* Task statement: Set the whole listing down again without deviation.

* Record excerpts:

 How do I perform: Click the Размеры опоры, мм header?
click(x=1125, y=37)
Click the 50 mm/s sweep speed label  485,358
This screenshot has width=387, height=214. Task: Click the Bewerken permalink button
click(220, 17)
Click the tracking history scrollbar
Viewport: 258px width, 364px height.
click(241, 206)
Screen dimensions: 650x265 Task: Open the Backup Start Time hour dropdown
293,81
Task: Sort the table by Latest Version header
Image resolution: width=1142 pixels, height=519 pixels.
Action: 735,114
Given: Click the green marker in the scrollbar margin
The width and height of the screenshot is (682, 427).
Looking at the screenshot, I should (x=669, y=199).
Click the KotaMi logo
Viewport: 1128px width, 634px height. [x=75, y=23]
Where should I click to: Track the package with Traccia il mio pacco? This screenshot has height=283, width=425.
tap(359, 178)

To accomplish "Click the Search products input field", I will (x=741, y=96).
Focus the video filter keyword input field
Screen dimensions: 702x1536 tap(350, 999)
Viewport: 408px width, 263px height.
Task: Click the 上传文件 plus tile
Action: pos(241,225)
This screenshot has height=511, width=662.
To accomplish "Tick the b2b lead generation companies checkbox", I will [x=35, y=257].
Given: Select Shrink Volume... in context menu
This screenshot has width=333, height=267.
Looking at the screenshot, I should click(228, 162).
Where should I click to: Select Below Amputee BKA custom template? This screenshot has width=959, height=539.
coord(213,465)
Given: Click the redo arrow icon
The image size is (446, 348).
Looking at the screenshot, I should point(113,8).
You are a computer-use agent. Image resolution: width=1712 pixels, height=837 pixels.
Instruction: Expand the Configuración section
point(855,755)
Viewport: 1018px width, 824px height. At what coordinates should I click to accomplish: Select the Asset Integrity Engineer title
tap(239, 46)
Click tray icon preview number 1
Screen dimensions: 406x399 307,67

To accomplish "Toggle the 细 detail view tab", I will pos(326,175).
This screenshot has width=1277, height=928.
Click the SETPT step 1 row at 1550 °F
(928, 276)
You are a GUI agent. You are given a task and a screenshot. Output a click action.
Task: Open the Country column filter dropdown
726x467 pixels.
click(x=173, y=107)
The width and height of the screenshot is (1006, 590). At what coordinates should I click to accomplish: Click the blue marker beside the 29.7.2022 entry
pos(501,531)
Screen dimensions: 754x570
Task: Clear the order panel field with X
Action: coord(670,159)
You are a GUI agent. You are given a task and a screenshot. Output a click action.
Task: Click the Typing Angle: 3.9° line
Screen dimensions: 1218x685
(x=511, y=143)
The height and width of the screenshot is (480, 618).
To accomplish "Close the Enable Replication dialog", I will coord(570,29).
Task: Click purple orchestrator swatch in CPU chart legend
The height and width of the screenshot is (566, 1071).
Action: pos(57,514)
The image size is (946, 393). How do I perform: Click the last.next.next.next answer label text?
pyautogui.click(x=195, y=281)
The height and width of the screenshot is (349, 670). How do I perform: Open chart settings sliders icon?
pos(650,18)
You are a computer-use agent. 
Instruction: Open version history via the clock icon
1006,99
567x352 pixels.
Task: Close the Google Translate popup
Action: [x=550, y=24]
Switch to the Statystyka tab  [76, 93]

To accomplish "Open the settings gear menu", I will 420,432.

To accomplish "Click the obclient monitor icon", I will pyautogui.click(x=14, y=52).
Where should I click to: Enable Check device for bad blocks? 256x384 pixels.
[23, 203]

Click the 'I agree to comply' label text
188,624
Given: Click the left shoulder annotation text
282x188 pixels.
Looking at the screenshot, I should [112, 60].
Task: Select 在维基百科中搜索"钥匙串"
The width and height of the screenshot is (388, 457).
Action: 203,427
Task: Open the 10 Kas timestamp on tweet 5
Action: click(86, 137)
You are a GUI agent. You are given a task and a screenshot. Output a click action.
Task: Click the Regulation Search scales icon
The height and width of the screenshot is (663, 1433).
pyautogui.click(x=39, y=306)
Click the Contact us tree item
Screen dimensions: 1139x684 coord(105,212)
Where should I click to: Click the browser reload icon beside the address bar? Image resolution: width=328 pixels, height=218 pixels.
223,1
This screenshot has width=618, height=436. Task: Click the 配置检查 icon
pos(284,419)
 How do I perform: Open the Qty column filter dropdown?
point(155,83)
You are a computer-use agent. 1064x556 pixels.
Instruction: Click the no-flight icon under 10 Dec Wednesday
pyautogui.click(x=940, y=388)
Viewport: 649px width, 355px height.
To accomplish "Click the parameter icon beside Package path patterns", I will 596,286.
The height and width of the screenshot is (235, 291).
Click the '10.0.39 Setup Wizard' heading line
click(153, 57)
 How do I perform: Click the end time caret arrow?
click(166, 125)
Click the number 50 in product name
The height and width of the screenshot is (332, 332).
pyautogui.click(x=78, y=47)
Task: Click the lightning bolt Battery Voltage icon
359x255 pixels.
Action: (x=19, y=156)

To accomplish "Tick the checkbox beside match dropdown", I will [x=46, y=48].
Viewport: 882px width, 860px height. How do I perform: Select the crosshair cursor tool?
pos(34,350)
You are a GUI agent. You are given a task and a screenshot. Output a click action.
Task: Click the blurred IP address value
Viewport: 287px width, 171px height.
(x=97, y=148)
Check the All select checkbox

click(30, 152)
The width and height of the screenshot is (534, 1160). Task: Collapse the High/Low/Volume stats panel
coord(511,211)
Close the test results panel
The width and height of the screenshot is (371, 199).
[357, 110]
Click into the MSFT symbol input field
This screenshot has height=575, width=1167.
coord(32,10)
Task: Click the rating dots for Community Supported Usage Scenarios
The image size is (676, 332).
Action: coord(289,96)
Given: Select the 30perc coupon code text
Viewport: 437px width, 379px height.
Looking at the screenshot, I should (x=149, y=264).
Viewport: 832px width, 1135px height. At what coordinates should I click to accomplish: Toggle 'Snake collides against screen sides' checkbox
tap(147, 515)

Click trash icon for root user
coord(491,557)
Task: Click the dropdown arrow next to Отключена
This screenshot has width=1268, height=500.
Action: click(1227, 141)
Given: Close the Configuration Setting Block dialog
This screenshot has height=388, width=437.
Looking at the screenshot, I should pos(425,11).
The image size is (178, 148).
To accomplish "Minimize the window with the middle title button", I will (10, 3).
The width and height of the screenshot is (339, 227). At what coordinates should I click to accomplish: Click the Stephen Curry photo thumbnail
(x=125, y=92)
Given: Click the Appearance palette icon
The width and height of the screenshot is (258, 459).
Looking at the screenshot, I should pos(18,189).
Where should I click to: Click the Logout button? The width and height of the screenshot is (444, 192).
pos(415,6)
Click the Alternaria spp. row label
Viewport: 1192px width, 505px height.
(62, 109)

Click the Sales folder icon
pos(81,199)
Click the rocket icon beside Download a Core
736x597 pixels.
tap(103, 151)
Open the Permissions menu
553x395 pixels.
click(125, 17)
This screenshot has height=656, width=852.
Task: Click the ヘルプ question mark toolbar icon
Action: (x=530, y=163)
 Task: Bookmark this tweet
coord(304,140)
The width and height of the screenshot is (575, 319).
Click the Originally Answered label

* Exercise result:
 How do I perform: Click the Размеры опоры, мм header?
click(x=1125, y=37)
Click the 50 mm/s sweep speed label  485,358
This screenshot has width=387, height=214. Task: Click the Bewerken permalink button
click(220, 17)
Click the tracking history scrollbar
Viewport: 258px width, 364px height.
click(241, 206)
Screen dimensions: 650x265 Task: Open the Backup Start Time hour dropdown
293,81
Task: Sort the table by Latest Version header
Image resolution: width=1142 pixels, height=519 pixels.
Action: 735,114
Given: Click the green marker in the scrollbar margin
The width and height of the screenshot is (682, 427).
Looking at the screenshot, I should (x=669, y=199).
Click the KotaMi logo
Viewport: 1128px width, 634px height. [x=75, y=23]
Where should I click to: Track the package with Traccia il mio pacco? This screenshot has height=283, width=425.
tap(359, 178)

To accomplish "Click the Search products input field", I will (x=741, y=96).
Focus the video filter keyword input field
Screen dimensions: 702x1536 tap(350, 999)
Viewport: 408px width, 263px height.
Task: Click the 上传文件 plus tile
Action: pos(241,225)
This screenshot has height=511, width=662.
To accomplish "Tick the b2b lead generation companies checkbox", I will [x=35, y=257].
Given: Select Shrink Volume... in context menu
This screenshot has width=333, height=267.
Looking at the screenshot, I should click(228, 162).
Where should I click to: Select Below Amputee BKA custom template? This screenshot has width=959, height=539.
coord(213,465)
Given: Click the redo arrow icon
The image size is (446, 348).
Looking at the screenshot, I should point(113,8).
You are a computer-use agent. Image resolution: width=1712 pixels, height=837 pixels.
Instruction: Expand the Configuración section
point(855,755)
Viewport: 1018px width, 824px height. At what coordinates should I click to accomplish: Select the Asset Integrity Engineer title
tap(239, 46)
Click tray icon preview number 1
Screen dimensions: 406x399 307,67

To accomplish "Toggle the 细 detail view tab", I will pos(326,175).
This screenshot has width=1277, height=928.
Click the SETPT step 1 row at 1550 °F
(928, 276)
You are a GUI agent. You are given a task and a screenshot. Output a click action.
Task: Open the Country column filter dropdown
726x467 pixels.
click(x=173, y=107)
The width and height of the screenshot is (1006, 590). At what coordinates should I click to accomplish: Click the blue marker beside the 29.7.2022 entry
pos(501,531)
Screen dimensions: 754x570
Task: Clear the order panel field with X
Action: coord(670,159)
You are a GUI agent. You are given a task and a screenshot. Output a click action.
Task: Click the Typing Angle: 3.9° line
Screen dimensions: 1218x685
(x=511, y=143)
The height and width of the screenshot is (480, 618).
To accomplish "Close the Enable Replication dialog", I will coord(570,29).
Task: Click purple orchestrator swatch in CPU chart legend
The height and width of the screenshot is (566, 1071).
Action: pos(57,514)
The image size is (946, 393). How do I perform: Click the last.next.next.next answer label text?
pyautogui.click(x=195, y=281)
The height and width of the screenshot is (349, 670). How do I perform: Open chart settings sliders icon?
pos(650,18)
You are a computer-use agent. 
Instruction: Open version history via the clock icon
1006,99
567x352 pixels.
Task: Close the Google Translate popup
Action: [x=550, y=24]
Switch to the Statystyka tab  [76, 93]

To accomplish "Open the settings gear menu", I will 420,432.

To accomplish "Click the obclient monitor icon", I will pyautogui.click(x=14, y=52).
Where should I click to: Enable Check device for bad blocks? 256x384 pixels.
[23, 203]

Click the 'I agree to comply' label text
188,624
Given: Click the left shoulder annotation text
282x188 pixels.
Looking at the screenshot, I should [112, 60].
Task: Select 在维基百科中搜索"钥匙串"
The width and height of the screenshot is (388, 457).
Action: 203,427
Task: Open the 10 Kas timestamp on tweet 5
Action: click(86, 137)
You are a GUI agent. You are given a task and a screenshot. Output a click action.
Task: Click the Regulation Search scales icon
The height and width of the screenshot is (663, 1433).
pyautogui.click(x=39, y=306)
Click the Contact us tree item
Screen dimensions: 1139x684 coord(105,212)
Where should I click to: Click the browser reload icon beside the address bar? Image resolution: width=328 pixels, height=218 pixels.
223,1
This screenshot has width=618, height=436. Task: Click the 配置检查 icon
pos(284,419)
 How do I perform: Open the Qty column filter dropdown?
point(155,83)
You are a computer-use agent. 1064x556 pixels.
Instruction: Click the no-flight icon under 10 Dec Wednesday
pyautogui.click(x=940, y=388)
Viewport: 649px width, 355px height.
To accomplish "Click the parameter icon beside Package path patterns", I will 596,286.
The height and width of the screenshot is (235, 291).
Click the '10.0.39 Setup Wizard' heading line
click(153, 57)
 How do I perform: Click the end time caret arrow?
click(166, 125)
Click the number 50 in product name
The height and width of the screenshot is (332, 332).
pyautogui.click(x=78, y=47)
Task: Click the lightning bolt Battery Voltage icon
359x255 pixels.
Action: (x=19, y=156)

To accomplish "Tick the checkbox beside match dropdown", I will [x=46, y=48].
Viewport: 882px width, 860px height. How do I perform: Select the crosshair cursor tool?
pos(34,350)
You are a GUI agent. You are given a task and a screenshot. Output a click action.
Task: Click the blurred IP address value
Viewport: 287px width, 171px height.
(x=97, y=148)
Check the All select checkbox

click(30, 152)
The width and height of the screenshot is (534, 1160). Task: Collapse the High/Low/Volume stats panel
coord(511,211)
Close the test results panel
The width and height of the screenshot is (371, 199).
[357, 110]
Click into the MSFT symbol input field
This screenshot has height=575, width=1167.
coord(32,10)
Task: Click the rating dots for Community Supported Usage Scenarios
The image size is (676, 332).
Action: coord(289,96)
Given: Select the 30perc coupon code text
Viewport: 437px width, 379px height.
Looking at the screenshot, I should (x=149, y=264).
Viewport: 832px width, 1135px height. At what coordinates should I click to accomplish: Toggle 'Snake collides against screen sides' checkbox
tap(147, 515)

Click trash icon for root user
coord(491,557)
Task: Click the dropdown arrow next to Отключена
This screenshot has width=1268, height=500.
Action: click(1227, 141)
Given: Close the Configuration Setting Block dialog
This screenshot has height=388, width=437.
Looking at the screenshot, I should pos(425,11).
The image size is (178, 148).
To accomplish "Minimize the window with the middle title button", I will (10, 3).
The width and height of the screenshot is (339, 227). At what coordinates should I click to accomplish: Click the Stephen Curry photo thumbnail
(x=125, y=92)
Given: Click the Appearance palette icon
The width and height of the screenshot is (258, 459).
Looking at the screenshot, I should pos(18,189).
Where should I click to: Click the Logout button? The width and height of the screenshot is (444, 192).
pos(415,6)
Click the Alternaria spp. row label
Viewport: 1192px width, 505px height.
(62, 109)

Click the Sales folder icon
pos(81,199)
Click the rocket icon beside Download a Core
736x597 pixels.
tap(103, 151)
Open the Permissions menu
553x395 pixels.
click(125, 17)
This screenshot has height=656, width=852.
Task: Click the ヘルプ question mark toolbar icon
Action: (x=530, y=163)
 Task: Bookmark this tweet
coord(304,140)
The width and height of the screenshot is (575, 319).
Click the Originally Answered label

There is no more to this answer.